73–75 — Haunted Hill
This specific peak — whichever hill the party is currently on or approaching — has a Named spirit tied to it. The spirit is not immediately attacking. It is territorial, which means it is asserting presence rather than hunting. Manifestations: persistent cold that does not match the wind direction, animals (horses, dogs, any pack animals) refusing to approach the summit, stones that are slightly displaced between one look and the next, a faint sound at the threshold of hearing that changes when the party changes direction.
The spirit cannot be fought conventionally. It can be turned by a Cleric as a Wraith, which drives it back to the peak for the rest of the day. A Rootstone Keeper or Druid who knows the appropriate greeting for territorial hill spirits — pressing the back of one hand to the forehead, three deliberate breaths, a spoken acknowledgment that this is its ground and the party is passing through — can move through the territory without incident. A character who has spent significant time with Velkari may know this.
If the party camps on the hill without acknowledgment, someone wakes at 3am with a clear certainty that they are being watched from very close. They are correct. Nothing happens if they do not act on it.
80–82 — Life Force Spirit Attack
This encounter has no visible monster. One PC (referee's choice, or the one with the lowest current hit points as a proxy for vulnerability) begins losing 1 Constitution per day. There is no obvious cause. Ability score loss from this effect cannot be recovered by rest or healing magic alone.
The explanation: a hostile practitioner — a sorcerer, a bitter Keeper gone wrong, someone the party wronged or who was wronged by someone they are associated with — has identified the external anchor of this PC's life force spirit (the specific rock, tree, or body of water it is attached to) and is working to damage or drive it away.
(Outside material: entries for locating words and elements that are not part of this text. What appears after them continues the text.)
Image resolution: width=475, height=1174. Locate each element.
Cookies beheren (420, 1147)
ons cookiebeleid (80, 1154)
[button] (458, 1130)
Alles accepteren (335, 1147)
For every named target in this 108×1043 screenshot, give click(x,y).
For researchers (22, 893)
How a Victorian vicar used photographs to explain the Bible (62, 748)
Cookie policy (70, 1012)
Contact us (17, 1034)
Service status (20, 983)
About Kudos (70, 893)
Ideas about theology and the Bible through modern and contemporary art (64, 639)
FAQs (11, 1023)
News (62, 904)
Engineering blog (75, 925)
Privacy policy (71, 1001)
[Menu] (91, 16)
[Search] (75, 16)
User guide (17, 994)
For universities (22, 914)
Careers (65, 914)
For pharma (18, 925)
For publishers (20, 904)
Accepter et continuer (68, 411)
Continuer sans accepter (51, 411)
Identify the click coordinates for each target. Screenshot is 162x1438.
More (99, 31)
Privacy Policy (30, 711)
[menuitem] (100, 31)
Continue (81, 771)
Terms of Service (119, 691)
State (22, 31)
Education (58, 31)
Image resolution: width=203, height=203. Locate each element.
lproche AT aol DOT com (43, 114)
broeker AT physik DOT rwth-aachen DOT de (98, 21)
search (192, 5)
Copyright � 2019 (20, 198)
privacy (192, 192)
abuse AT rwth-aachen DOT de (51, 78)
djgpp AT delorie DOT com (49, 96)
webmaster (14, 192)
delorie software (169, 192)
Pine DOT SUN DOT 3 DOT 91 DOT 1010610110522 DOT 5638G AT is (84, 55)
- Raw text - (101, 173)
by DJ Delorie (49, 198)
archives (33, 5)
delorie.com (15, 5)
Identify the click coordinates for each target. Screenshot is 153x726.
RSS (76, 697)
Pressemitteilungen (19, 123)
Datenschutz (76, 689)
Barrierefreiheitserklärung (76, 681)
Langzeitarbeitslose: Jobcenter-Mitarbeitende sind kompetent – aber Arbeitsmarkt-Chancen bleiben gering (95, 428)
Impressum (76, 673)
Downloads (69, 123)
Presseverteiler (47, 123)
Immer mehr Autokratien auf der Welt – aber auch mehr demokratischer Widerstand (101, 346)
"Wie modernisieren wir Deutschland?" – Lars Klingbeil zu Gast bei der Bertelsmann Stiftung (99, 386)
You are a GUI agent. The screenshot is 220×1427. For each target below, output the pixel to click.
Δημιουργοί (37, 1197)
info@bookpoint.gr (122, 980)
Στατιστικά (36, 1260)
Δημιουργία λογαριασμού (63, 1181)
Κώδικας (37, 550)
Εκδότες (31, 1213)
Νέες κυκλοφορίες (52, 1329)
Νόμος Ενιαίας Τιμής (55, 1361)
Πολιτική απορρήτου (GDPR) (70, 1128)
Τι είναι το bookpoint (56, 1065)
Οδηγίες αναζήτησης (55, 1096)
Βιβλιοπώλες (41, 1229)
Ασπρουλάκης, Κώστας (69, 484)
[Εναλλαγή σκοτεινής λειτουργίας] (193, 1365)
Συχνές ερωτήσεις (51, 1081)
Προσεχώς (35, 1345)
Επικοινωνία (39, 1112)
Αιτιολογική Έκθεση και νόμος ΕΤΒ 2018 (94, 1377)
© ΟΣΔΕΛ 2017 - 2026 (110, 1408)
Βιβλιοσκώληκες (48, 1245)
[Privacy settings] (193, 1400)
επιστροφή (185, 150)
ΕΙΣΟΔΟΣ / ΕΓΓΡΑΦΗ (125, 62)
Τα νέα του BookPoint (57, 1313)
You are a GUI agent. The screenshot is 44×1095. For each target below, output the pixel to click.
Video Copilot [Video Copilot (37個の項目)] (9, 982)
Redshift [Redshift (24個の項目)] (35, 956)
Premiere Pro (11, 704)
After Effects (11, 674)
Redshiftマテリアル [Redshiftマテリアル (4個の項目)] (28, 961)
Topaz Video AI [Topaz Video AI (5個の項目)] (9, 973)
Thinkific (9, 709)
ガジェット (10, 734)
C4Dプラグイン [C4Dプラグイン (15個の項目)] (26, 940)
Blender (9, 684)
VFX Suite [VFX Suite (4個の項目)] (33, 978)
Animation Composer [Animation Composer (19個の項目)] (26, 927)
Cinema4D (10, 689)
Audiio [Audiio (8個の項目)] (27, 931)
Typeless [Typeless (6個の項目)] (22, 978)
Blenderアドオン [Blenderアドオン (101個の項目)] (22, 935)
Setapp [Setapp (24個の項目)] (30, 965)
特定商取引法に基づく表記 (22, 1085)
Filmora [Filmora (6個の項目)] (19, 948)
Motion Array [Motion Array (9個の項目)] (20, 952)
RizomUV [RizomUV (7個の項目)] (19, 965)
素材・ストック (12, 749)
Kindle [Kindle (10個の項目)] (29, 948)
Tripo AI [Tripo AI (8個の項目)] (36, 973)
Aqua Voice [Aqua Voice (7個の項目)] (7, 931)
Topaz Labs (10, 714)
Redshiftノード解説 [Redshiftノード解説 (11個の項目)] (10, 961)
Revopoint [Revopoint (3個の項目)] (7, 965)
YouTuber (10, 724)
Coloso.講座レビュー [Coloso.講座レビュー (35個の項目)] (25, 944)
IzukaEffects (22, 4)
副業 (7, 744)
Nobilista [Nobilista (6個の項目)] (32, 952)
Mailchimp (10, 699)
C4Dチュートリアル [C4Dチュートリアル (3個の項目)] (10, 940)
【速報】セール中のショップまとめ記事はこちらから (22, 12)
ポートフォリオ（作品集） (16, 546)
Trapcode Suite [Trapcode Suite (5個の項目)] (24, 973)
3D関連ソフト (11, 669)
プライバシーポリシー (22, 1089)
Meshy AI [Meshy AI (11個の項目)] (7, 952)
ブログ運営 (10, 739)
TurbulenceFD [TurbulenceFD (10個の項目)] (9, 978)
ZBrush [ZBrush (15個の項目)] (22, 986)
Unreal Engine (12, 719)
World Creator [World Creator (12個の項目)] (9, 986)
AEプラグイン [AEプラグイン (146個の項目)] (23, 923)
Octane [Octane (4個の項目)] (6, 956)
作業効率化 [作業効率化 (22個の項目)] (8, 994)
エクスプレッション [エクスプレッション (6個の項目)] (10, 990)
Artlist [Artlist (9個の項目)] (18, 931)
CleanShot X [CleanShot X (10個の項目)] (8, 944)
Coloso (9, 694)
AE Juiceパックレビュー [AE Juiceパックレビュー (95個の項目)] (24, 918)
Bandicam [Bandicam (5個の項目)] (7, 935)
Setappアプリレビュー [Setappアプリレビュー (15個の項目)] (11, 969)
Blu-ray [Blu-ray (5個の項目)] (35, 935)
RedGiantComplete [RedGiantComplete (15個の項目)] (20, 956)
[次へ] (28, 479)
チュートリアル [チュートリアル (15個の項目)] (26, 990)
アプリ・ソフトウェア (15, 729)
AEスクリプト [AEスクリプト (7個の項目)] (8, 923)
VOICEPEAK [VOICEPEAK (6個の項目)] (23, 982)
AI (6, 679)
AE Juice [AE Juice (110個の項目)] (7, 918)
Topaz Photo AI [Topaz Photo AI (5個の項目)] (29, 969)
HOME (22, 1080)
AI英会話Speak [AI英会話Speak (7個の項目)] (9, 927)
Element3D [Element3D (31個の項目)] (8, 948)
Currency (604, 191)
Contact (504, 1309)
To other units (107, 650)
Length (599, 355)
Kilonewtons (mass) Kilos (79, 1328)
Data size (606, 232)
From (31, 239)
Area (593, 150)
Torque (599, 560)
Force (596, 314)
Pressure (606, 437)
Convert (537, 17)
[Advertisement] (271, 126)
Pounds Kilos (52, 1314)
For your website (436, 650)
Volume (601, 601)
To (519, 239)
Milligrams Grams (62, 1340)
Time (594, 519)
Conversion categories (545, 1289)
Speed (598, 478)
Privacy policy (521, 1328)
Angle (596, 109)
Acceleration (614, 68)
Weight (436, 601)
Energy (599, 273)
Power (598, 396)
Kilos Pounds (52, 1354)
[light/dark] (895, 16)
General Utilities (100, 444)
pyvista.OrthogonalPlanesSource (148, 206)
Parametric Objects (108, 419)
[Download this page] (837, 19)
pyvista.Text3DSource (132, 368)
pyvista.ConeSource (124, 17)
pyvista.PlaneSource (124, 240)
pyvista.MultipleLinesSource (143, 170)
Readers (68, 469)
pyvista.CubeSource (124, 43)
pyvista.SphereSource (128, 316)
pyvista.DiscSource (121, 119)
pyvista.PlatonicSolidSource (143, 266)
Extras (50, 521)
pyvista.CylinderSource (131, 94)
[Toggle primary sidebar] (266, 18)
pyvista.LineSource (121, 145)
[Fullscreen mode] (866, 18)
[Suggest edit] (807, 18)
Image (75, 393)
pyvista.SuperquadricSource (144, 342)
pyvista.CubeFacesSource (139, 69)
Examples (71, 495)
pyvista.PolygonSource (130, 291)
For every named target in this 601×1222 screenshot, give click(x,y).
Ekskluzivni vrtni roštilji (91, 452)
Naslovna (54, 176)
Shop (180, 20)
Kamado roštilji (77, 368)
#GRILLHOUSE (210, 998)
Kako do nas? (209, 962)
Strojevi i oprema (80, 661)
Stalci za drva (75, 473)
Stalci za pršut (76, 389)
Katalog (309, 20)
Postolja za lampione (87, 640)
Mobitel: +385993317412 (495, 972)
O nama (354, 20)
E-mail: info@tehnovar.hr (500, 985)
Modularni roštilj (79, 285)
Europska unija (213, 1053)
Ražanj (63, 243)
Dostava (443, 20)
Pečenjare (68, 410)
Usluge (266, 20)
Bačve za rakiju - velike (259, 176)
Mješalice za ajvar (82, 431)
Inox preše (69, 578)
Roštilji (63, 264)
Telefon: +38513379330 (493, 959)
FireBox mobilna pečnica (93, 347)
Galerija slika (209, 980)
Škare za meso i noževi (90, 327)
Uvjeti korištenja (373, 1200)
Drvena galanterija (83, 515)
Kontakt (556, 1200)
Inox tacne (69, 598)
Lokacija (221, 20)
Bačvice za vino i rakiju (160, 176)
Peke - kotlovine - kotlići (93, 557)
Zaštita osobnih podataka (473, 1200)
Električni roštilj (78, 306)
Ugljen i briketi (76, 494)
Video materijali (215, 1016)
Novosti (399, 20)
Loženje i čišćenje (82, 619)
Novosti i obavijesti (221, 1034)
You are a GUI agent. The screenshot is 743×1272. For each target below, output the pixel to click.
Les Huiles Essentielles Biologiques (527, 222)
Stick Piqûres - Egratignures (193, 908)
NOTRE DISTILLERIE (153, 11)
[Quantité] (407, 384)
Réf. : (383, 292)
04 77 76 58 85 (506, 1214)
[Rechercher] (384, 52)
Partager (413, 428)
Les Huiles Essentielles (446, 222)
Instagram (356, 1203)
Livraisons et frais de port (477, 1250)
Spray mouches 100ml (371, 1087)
Diagnosis requires a Cleric's Detect Magic, a Druid's commune with nature equivalent, or consultation with a Rootstone Keeper or similar specialist. Once diagnosed, resolution requires finding and protecting the anchor, performing a thread cross ceremony to call the spirit back, or locating and stopping the practitioner. A Cleric's Cure Disease does not resolve this but halts the Constitution loss for 24 hours.
This encounter works best as a slow-burn complication that overlaps with other sessions rather than a single encounter. Introduce it, let it fester, and let the party work out what is happening.